XGBoostTrainer access to indices of data in Ray Dataset

How severe does this issue affect your experience of using Ray?

  • High: It blocks me to complete my task.

Hi Ray community!

Background:

  • I am training an XGBoost model using XGBoostTrainer. I’m fairly familiar with XGBoost (including the ray_xgboost library, and less so with XGBoostTrainer. Also very new to Ray Dataset)

  • In my loss function, I need access to a “per-row” weight.

  • Since I pass in data as a Ray Dataset, I need a way to access each actor’s shard’s indices of the data in the Ray Dataset.

  • I’m on Ray 2.7, and it’d be quite painful to upgrade…

Code Sample:

from ray.train import ScalingConfig
from ray.train.xgboost import XGBoostTrainer

import numpy as np
import xgboost as xgb
from typing import Tuple

ray_ds = ray.data.from_pandas_refs(objectstore_refs)
ray_ds = ray_ds.select_columns(XCOLS + [wcol] + ['y'])

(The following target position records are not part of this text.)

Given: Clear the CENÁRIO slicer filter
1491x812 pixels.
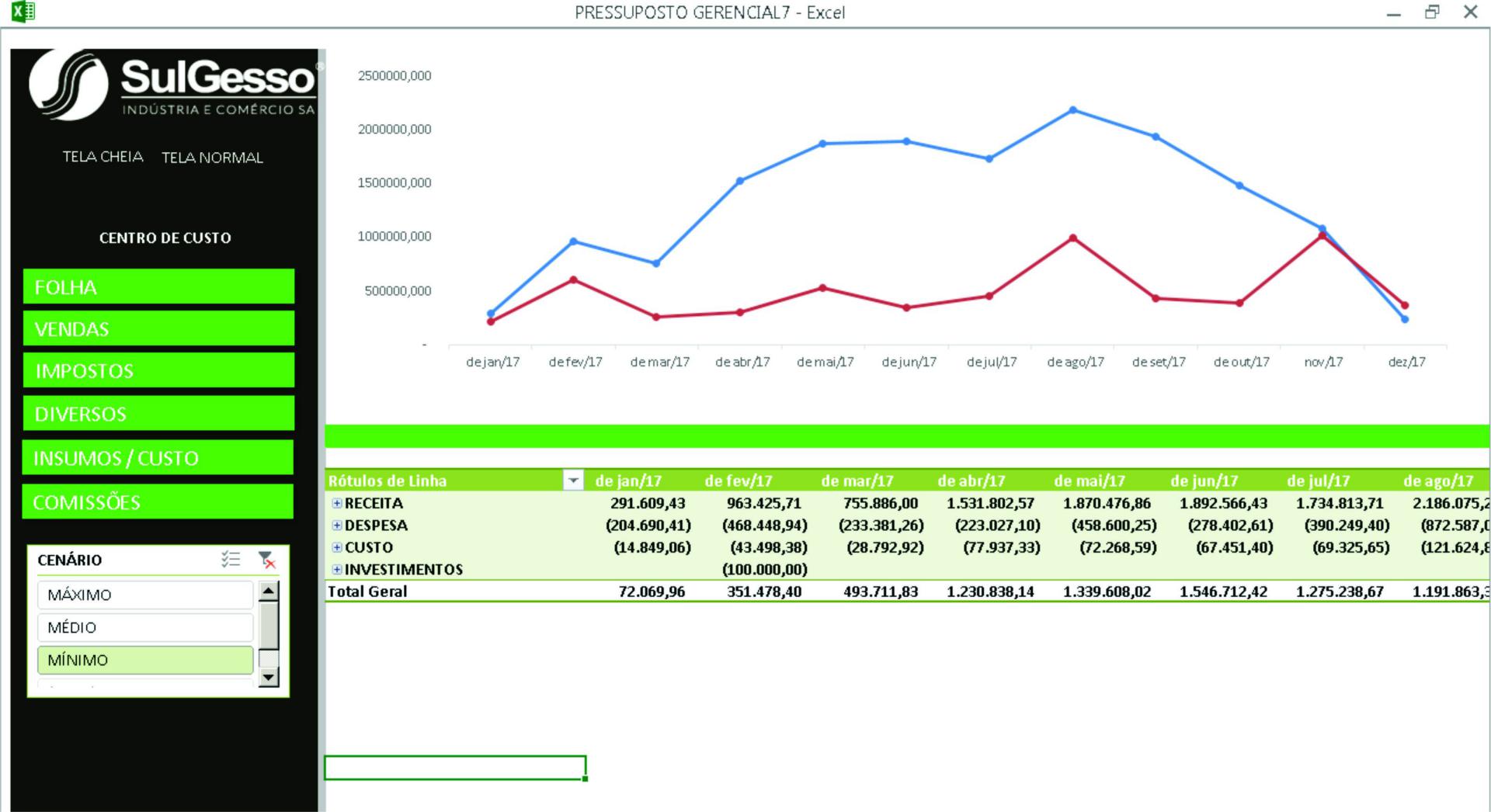Looking at the screenshot, I should [x=266, y=559].
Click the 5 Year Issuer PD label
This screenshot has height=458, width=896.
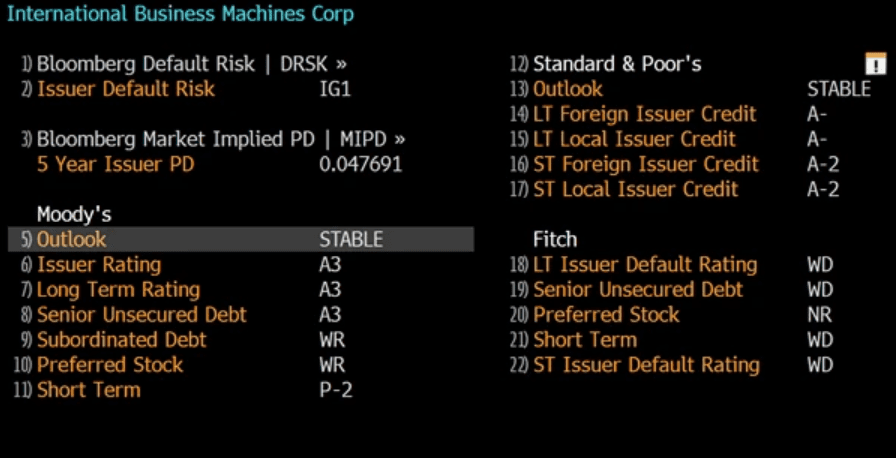pyautogui.click(x=115, y=164)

def loss(predt: np.ndarray,
                dtrain: xgb.DMatrix) -> Tuple[np.ndarray, np.ndarray]:
   
    grad = grad * grad_weights
    hess = hess
    return grad, hess

trainer = XGBoostTrainer(
    scaling_config=ScalingConfig(
        num_workers=2,
        use_gpu=False,
        resources_per_worker = {'CPU': 8},
    ),
    label_column='y',
    num_boost_round=20,
    params={
        "objective": "reg:squarederror",
        "eval_metric": ["rmse"],
    },
    datasets={"train": ray_ds},
    obj=loss,
)

result = trainer.fit()
print(result.metrics)

How I’d love this to work:

  • In the xgboost_ray project, there is a private method called _get_sharding_indices, which can be used to identify which data is located onto which actor.
  • In my loss function, I’d love to pre-load data per-shard, and then return the correct grad_weights as a function of which actor is calling.

Thank you so much in advance for any and all help!